= Required tasks =
1) Answer these questions about the array problem statement:
(a) What problem number does the link give?
(b) What is the power of an array whose elements are not consecutive and sorted in ascending order?
(c) What output does Example 1 show?
2) Please list every size-3 subarray that Example 1 of the array problem statement names.

= Text for analysis =
»»
Posted on Dec 7, 2024 6 mins

Array Sliding Window

Table of Contents

Problem Statement

Link - Problem 3255

Question

You are given an array of integers nums of length n and a positive integer k.

The power of an array is defined as:

Its maximum element if all of its elements are consecutive and sorted in ascending order.
-1 otherwise.

You need to find the power of all subarrays of nums of size k.

Return an integer array results of size n - k + 1, where results[i] is the power of nums[i..(i + k - 1)].

Example 1:

Input: nums = [1,2,3,4,3,2,5], k = 3

Output: [3,4,-1,-1,-1]

Explanation:

There are 5 subarrays of nums of size 3:

[1, 2, 3] with the maximum element 3.
[2, 3, 4] with the maximum element 4.
[3, 4, 3] whose elements are not consecutive.
[4, 3, 2] whose elements are not sorted.
[3, 2, 5] whose elements are not consecutive.
««
= Dataset extract =
»»
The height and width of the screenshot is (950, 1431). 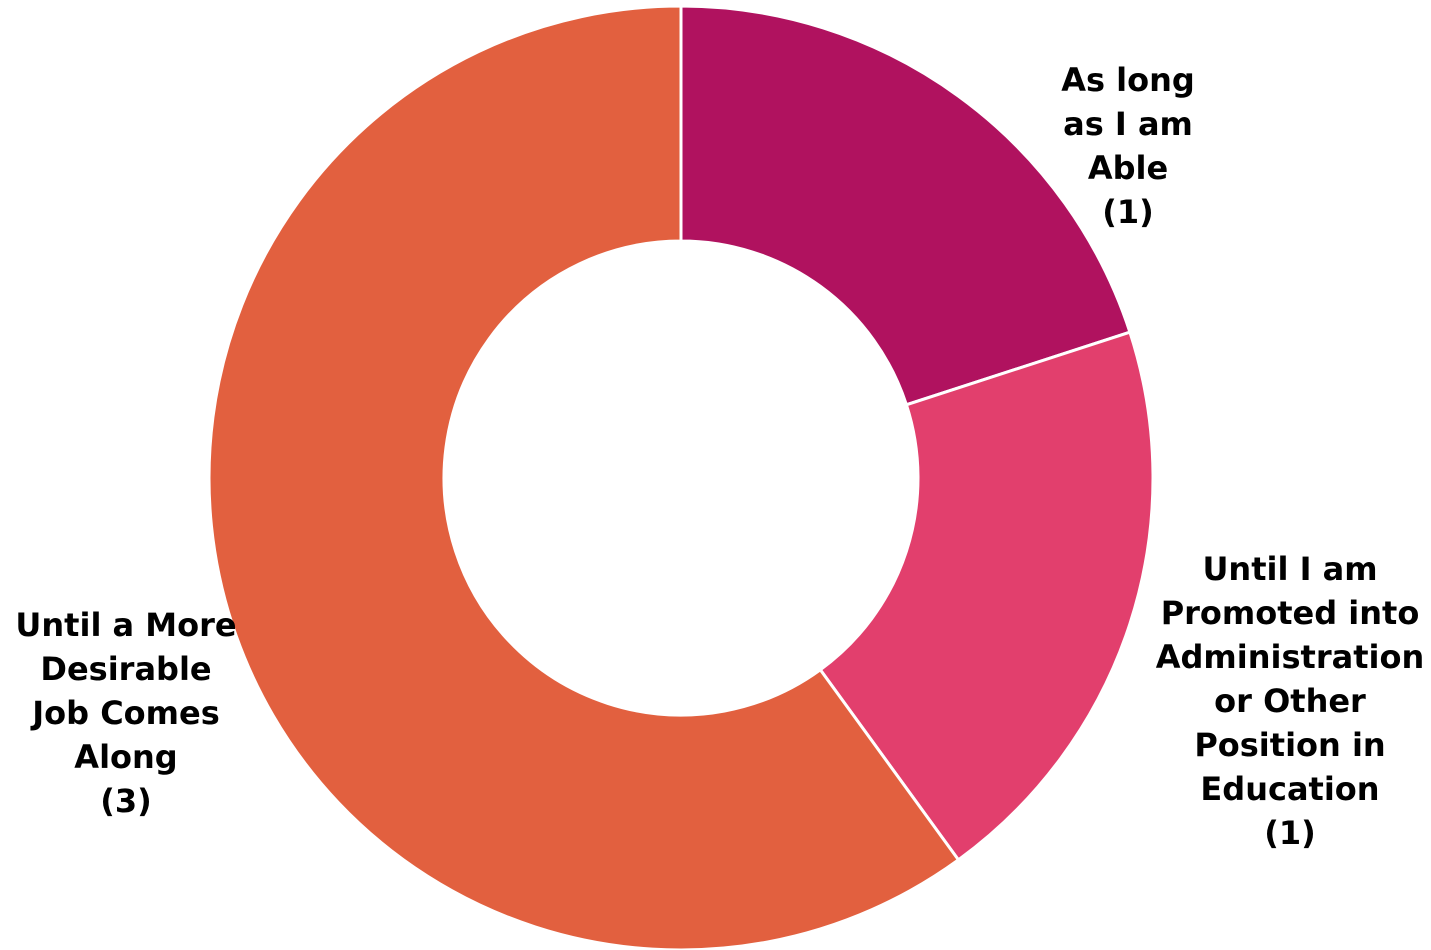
««
= Answers per task =
1)
(a) 3255
(b) -1
(c) [3,4,-1,-1,-1]

2)
[1, 2, 3]
[2, 3, 4]
[3, 4, 3]
[4, 3, 2]
[3, 2, 5]